The Laws of Man vs The Laws of Nature & Safety Due Diligence

One of the odder confusions that R2A happens upon is the proposition that the laws of man are always paramount in all circumstances. It seems to occur most often with persons who work exclusively in the financial sector.

From an engineering perspective, this is just plain wrong.

When dealing with the natural material spacetime universe, the laws of nature are always superior.

After some cogitation, we suspect that this confusion results from the substance of which the financial parties contend, specifically, money.

Sometime ago, over lunch with a banker out of Hong Kong, it was pointed out by R2A that money wasn’t real. The banker expressed surprise and asked what we meant by that. Our reply was that money does not exist in a state of nature. For example, it does not grow on trees. It is a human construct which prosperous societies apparently need to succeed, but of itself, is not directly subject to the laws of nature.

The banker’s response was to ask us not to mention this to anyone.

From this, we conclude that for financial people at least, compliance with legislation and regulations made under it that directly applies to the concept and use of money does demonstrate financial due diligence since the laws of nature are simply not relevant.

However, in the case of safety due diligence, just complying with the laws of man and ignoring the laws of nature will just end in disaster after disaster since the laws of nature are immutable.

To demonstrate safety due diligence requires that the laws of nature are understood and managed in a way that satisfies the laws of man – in that order. 

Remember that, legally, safety risk arises because of insufficient, inadequate or failed precautions, not because something is intrinsically hazardous.

For example, flying in a jet aircraft or getting into low earth orbit is intrinsically hazardous, but with enough precautions, it’s fine.

Leave a critical precaution out or let one fail and you will crash and burn. It’s inevitable.

Much the same has been happening with the Covid-19 crisis as discussed in our blog a few months ago (read article here).

Going directly to a political fix without understanding the science is going to hurt. Getting both right is necessary, but it has to be in the right sequence.

Overall, it’s always been no contest – the laws of nature have always trumped the laws of man, except when dealing with non-natural human constructs like money, debt and suchlike over which the laws of nature have no direct control.


Postscript: Risk, as a concept, has many of the same problems as money. It’s a human judgement about what might happen.

For example, consider the use of the popularly used heat map shown below.

Law of Nature vs Man Risk Heatmap

Most users spot-the-dot to characterise the risk associated with a particular issue. But technically it is necessary to know the actual shape of the risk curve for that hazard (the wriggly line going from left to right) which is difficult for real spacetime hazards let alone human judgements of no-material constructs like money.

Strictly it’s also necessary to integrate the area under the risk curve (shown as the darkened area), which is never done. This just goes to show how flexible the concept of risk can be.

● **Stored items**
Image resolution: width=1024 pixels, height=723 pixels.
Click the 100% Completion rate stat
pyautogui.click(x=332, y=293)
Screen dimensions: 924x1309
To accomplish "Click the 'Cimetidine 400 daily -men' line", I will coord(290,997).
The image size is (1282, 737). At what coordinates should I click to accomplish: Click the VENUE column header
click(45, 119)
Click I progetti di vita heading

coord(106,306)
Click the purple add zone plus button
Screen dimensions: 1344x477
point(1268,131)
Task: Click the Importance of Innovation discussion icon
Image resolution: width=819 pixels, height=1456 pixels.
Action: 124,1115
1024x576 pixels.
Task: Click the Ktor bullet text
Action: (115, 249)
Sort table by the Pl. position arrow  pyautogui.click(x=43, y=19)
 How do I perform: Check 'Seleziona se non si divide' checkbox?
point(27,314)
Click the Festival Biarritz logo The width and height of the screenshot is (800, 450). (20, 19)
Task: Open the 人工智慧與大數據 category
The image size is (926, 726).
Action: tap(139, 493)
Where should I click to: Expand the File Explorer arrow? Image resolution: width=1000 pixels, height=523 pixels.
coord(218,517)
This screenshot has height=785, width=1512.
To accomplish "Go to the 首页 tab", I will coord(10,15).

● **Task prompt**
Edit the passage of the piece on the laws of nature and safety due diligence between "Remember that, legally, safety" and "no direct control.", inclusive, so that "low earth orbit" becomes "outer space".

● **Response to the exercise**
Remember that, legally, safety risk arises because of insufficient, inadequate or failed precautions, not because something is intrinsically hazardous.

For example, flying in a jet aircraft or getting into outer space is intrinsically hazardous, but with enough precautions, it’s fine.

Leave a critical precaution out or let one fail and you will crash and burn. It’s inevitable.

Much the same has been happening with the Covid-19 crisis as discussed in our blog a few months ago (read article here).

Going directly to a political fix without understanding the science is going to hurt. Getting both right is necessary, but it has to be in the right sequence.

Overall, it’s always been no contest – the laws of nature have always trumped the laws of man, except when dealing with non-natural human constructs like money, debt and suchlike over which the laws of nature have no direct control.